Goal of the exercise >> The answer must consist of every line in the records that contains the word "toolbar".

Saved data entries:
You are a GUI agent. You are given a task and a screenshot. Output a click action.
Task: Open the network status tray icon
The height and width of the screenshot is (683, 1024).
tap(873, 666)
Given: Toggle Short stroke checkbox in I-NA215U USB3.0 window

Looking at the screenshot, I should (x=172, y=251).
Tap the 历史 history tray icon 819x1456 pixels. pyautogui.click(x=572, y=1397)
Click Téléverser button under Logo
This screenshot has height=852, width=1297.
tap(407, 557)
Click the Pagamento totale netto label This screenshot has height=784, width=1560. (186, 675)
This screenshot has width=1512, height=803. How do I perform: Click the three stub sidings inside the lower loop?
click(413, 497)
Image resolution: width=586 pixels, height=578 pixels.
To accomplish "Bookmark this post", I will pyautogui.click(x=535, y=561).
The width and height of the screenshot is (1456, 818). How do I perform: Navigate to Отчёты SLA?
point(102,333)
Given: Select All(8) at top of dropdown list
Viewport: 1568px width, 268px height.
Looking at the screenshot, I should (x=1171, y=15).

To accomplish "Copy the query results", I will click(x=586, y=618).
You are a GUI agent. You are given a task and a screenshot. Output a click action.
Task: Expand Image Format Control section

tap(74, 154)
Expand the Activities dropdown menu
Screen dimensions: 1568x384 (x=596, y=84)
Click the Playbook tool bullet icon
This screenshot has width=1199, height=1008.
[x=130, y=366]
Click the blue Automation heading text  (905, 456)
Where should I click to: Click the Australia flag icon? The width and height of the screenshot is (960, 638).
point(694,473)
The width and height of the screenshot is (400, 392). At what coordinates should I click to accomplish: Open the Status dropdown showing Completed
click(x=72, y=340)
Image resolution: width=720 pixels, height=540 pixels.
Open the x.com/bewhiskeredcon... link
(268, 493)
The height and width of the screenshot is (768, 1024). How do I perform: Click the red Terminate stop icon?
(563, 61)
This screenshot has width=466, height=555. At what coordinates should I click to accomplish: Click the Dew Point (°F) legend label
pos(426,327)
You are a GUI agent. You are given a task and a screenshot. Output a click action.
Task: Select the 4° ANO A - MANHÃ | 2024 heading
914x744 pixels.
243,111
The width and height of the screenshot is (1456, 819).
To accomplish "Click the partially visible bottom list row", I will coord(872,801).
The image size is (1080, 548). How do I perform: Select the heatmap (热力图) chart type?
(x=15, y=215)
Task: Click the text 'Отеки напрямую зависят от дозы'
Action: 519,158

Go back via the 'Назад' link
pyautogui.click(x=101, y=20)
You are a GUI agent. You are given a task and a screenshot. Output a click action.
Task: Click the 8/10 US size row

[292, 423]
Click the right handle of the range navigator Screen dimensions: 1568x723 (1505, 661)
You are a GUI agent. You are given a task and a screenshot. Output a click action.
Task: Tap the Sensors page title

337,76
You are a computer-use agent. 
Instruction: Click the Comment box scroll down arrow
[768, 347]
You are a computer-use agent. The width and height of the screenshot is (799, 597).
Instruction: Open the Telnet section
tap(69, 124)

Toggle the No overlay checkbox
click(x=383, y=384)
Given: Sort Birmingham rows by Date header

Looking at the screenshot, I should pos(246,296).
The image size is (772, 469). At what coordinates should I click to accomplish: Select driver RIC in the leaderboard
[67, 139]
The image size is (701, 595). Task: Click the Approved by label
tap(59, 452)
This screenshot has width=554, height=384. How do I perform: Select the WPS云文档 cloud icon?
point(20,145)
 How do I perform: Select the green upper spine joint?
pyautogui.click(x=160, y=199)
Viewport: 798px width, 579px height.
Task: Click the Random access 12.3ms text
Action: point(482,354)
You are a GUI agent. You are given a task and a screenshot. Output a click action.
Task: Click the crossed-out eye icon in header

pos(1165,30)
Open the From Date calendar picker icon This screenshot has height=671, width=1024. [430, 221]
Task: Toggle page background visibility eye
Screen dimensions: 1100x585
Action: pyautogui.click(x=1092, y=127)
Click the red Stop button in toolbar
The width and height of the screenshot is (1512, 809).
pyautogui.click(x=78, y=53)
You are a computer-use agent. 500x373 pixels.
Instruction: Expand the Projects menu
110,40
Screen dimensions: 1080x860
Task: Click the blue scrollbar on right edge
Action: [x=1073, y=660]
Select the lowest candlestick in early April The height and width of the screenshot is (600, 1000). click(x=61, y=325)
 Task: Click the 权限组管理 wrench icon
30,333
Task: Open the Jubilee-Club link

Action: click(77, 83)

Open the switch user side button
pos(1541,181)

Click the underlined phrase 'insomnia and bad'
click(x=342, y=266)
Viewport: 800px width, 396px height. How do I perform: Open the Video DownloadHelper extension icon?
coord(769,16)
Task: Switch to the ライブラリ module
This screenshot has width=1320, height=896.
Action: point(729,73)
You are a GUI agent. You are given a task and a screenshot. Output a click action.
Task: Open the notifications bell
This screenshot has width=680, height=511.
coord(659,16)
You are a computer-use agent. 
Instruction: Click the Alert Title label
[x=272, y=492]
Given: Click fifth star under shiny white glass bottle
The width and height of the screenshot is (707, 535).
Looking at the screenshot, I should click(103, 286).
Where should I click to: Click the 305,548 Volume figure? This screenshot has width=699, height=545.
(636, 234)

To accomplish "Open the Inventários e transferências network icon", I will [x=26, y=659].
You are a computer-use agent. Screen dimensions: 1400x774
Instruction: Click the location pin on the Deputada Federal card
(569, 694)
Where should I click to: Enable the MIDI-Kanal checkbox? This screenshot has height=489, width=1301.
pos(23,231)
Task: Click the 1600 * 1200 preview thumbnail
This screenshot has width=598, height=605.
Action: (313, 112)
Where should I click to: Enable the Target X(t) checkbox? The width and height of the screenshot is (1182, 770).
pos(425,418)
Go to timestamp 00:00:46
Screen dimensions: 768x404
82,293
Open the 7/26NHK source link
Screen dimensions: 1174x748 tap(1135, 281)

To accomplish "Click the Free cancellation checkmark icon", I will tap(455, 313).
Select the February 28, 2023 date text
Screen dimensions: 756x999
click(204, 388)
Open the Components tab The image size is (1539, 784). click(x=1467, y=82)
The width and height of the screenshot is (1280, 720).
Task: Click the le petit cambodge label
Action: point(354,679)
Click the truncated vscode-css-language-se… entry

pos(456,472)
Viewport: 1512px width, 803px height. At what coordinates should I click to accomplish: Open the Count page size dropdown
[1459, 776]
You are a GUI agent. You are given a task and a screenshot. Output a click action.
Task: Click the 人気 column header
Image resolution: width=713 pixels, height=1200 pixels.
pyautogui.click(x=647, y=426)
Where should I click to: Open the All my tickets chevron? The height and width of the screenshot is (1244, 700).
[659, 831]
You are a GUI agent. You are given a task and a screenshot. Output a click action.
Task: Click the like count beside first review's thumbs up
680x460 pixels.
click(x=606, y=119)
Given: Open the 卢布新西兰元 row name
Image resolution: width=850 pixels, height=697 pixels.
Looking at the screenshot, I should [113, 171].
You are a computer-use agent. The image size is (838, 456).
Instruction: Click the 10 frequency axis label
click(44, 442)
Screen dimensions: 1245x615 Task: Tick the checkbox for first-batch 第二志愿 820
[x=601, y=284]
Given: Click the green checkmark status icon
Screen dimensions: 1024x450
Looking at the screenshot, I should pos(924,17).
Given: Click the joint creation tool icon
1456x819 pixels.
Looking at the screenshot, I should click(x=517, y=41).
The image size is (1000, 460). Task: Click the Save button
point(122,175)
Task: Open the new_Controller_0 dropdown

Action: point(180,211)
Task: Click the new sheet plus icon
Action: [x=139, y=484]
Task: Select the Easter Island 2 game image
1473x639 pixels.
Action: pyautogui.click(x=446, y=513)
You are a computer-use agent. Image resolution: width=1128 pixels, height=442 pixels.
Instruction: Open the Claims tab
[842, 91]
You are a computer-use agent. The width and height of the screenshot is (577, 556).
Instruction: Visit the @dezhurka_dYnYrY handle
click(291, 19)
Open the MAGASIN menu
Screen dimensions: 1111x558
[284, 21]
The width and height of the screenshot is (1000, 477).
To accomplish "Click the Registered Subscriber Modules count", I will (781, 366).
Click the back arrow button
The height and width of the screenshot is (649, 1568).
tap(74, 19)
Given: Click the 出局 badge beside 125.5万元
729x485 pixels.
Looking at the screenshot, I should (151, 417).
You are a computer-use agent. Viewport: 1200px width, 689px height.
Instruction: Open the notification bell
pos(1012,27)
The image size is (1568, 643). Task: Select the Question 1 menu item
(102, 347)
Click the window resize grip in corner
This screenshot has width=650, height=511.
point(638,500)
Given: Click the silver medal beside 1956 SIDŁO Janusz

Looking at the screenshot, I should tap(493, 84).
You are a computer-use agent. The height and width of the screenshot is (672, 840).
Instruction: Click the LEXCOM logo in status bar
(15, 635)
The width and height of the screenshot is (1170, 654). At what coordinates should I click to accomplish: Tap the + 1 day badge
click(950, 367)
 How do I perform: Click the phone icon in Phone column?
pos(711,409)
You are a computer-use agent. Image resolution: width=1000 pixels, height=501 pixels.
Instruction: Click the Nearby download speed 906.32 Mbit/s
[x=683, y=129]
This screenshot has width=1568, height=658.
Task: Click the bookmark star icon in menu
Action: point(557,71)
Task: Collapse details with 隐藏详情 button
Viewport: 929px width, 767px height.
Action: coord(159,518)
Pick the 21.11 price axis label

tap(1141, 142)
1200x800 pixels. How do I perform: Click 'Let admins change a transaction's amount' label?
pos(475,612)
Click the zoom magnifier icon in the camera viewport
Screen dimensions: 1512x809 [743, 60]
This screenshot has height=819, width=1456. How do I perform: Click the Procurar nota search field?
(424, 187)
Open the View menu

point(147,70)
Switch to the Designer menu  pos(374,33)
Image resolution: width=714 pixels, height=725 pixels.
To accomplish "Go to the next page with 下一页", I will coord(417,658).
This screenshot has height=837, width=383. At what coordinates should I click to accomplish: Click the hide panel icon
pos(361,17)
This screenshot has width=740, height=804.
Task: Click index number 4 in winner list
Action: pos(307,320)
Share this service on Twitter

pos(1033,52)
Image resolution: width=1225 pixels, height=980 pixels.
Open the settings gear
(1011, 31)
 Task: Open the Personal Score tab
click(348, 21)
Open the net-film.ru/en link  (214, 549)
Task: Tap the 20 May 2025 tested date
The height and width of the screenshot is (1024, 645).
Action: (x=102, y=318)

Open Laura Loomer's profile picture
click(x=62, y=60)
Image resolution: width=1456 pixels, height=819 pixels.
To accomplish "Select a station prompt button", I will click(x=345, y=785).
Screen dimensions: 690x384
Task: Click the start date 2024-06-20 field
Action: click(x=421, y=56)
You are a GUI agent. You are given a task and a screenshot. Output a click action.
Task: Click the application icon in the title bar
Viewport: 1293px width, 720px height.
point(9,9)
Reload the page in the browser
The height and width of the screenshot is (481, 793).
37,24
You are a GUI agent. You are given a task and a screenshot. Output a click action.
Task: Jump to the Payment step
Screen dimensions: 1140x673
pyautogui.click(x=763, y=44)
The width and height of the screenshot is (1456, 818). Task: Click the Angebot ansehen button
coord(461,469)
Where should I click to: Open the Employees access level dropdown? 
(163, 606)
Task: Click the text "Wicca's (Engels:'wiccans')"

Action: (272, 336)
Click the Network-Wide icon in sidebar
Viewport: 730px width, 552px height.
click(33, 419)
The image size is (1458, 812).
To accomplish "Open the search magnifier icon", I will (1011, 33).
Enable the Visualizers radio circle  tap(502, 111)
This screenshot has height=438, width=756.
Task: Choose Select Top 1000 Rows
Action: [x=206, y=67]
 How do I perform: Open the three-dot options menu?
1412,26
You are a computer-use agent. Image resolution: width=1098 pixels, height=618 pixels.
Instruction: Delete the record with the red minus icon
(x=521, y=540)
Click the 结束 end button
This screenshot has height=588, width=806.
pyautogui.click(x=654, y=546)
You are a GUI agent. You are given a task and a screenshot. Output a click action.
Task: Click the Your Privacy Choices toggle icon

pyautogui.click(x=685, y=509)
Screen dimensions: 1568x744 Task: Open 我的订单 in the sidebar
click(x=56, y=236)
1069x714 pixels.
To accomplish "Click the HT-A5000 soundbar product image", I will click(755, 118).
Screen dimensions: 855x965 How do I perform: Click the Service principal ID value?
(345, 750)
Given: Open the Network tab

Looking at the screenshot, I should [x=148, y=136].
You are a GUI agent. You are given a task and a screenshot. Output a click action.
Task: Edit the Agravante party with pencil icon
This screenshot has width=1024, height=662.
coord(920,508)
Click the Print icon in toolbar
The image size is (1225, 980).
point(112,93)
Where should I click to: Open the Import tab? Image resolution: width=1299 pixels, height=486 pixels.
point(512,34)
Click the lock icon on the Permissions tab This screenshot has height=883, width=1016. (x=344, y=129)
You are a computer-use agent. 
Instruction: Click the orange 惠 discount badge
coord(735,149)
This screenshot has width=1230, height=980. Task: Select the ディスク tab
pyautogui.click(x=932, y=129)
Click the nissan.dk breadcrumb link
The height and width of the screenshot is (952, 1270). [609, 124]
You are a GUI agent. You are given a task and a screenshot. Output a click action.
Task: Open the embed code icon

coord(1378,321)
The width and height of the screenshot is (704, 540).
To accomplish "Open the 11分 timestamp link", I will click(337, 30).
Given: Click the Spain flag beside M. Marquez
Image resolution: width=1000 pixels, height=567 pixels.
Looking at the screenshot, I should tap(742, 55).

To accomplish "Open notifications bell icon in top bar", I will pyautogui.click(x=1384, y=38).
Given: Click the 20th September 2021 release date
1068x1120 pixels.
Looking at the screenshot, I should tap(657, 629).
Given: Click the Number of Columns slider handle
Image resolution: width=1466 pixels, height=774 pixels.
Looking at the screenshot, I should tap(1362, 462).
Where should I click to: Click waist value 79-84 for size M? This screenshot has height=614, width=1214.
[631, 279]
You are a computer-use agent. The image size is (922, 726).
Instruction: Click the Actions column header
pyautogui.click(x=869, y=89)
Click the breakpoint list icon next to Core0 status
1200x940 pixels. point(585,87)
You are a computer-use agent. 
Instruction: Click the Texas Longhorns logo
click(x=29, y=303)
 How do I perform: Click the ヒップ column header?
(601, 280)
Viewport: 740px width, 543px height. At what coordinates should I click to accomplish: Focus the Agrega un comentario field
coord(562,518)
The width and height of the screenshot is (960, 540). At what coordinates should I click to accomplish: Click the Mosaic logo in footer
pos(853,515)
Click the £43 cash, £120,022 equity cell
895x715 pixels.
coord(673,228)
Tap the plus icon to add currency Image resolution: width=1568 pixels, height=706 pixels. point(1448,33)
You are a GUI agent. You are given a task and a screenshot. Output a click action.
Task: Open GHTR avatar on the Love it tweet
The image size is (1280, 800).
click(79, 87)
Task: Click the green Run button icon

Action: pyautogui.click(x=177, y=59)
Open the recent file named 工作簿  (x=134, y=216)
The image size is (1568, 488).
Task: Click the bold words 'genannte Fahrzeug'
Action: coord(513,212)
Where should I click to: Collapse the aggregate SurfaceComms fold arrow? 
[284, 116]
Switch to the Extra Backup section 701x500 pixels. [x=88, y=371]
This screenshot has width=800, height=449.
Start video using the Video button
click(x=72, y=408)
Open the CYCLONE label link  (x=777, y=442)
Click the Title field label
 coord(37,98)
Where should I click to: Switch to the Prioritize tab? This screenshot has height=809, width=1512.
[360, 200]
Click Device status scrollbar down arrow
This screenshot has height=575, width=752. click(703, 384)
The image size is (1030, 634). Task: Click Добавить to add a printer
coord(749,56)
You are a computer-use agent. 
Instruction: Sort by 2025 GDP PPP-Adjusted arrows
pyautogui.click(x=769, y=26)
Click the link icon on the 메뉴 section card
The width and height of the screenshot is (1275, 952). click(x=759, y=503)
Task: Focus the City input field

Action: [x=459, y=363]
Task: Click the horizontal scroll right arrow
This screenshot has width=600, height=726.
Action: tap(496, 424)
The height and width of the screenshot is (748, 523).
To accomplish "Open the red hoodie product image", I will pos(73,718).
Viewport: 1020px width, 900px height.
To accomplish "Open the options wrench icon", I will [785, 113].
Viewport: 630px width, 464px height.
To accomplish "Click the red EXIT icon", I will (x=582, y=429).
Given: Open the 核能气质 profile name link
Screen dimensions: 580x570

Solution to this exercise >>
Click the red Stop button in toolbar
Click the Print icon in toolbar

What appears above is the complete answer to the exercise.